Please turn the lines from the one containing "Given: Click the sparkle" through the one containing "Looking at the screenshot, I should tap(222, 4).", both included, into a Markdown table with the columns Row and Line, skipping blank lines. Leave the pictures out of the answer.

§ **DATA SUPPLIED**
— Start —
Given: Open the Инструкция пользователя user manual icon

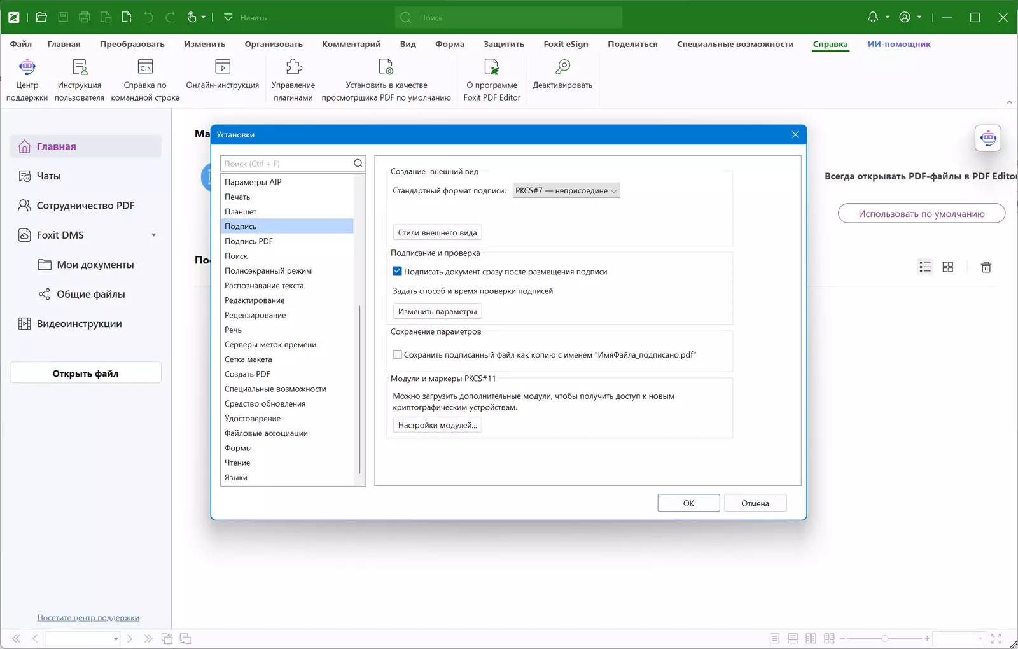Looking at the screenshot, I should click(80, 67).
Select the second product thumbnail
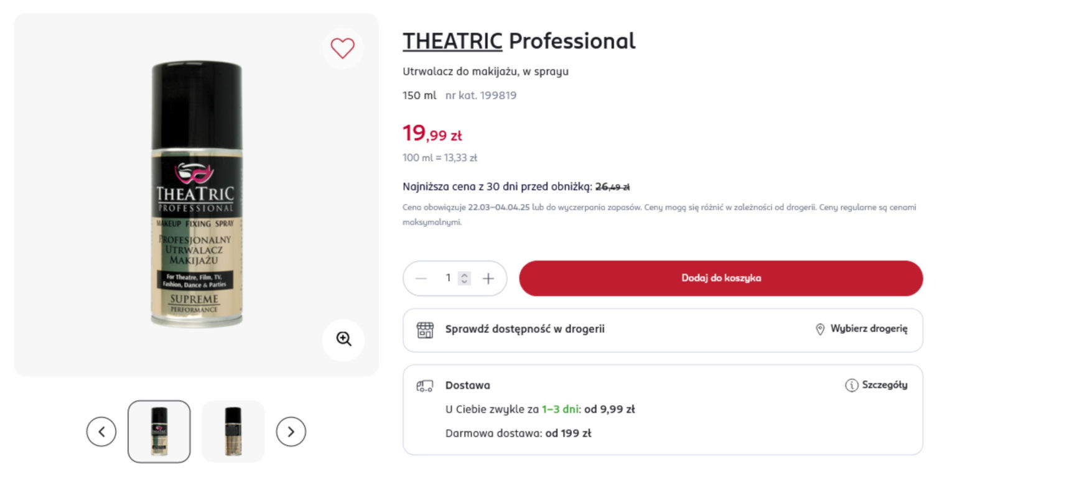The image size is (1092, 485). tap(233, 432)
— End —
— Start —
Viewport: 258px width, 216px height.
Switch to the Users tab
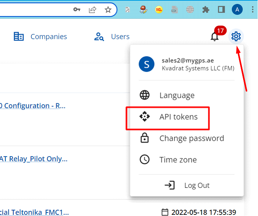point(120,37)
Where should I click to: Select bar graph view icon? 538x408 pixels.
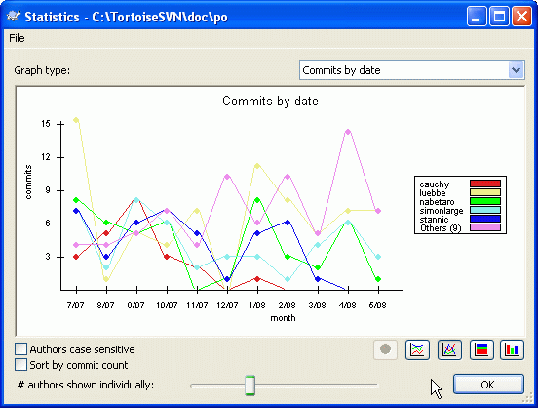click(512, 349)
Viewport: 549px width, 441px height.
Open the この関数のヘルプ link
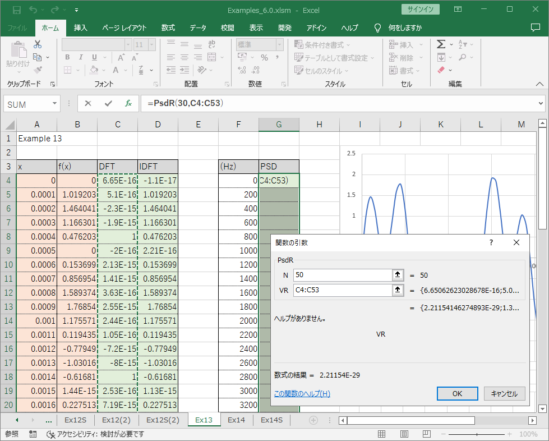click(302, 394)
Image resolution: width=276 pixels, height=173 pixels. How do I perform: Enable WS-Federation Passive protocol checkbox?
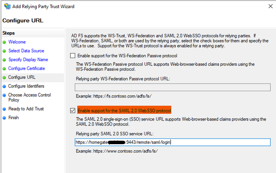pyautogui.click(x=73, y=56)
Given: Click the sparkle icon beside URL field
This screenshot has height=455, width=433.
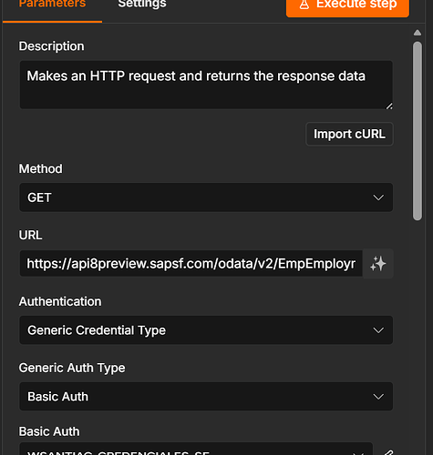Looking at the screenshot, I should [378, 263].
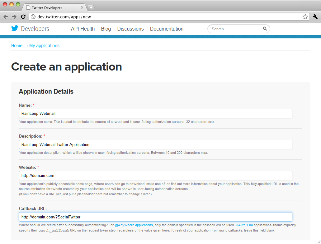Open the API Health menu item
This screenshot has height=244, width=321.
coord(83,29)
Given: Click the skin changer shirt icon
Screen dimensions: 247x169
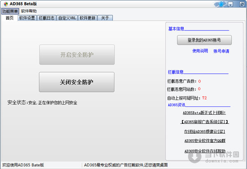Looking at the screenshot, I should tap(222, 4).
— End —
§ **RESULT**
| Row | Line |
|---|---|
| 1 | Given: Click the sparkle icon beside URL field |
| 2 | This screenshot has height=455, width=433. |
| 3 | Looking at the screenshot, I should [378, 263]. |
| 4 | Open the API Health menu item |
| 5 | This screenshot has height=244, width=321. |
| 6 | coord(83,29) |
| 7 | Given: Click the skin changer shirt icon |
| 8 | Screen dimensions: 247x169 |
| 9 | Looking at the screenshot, I should tap(222, 4). |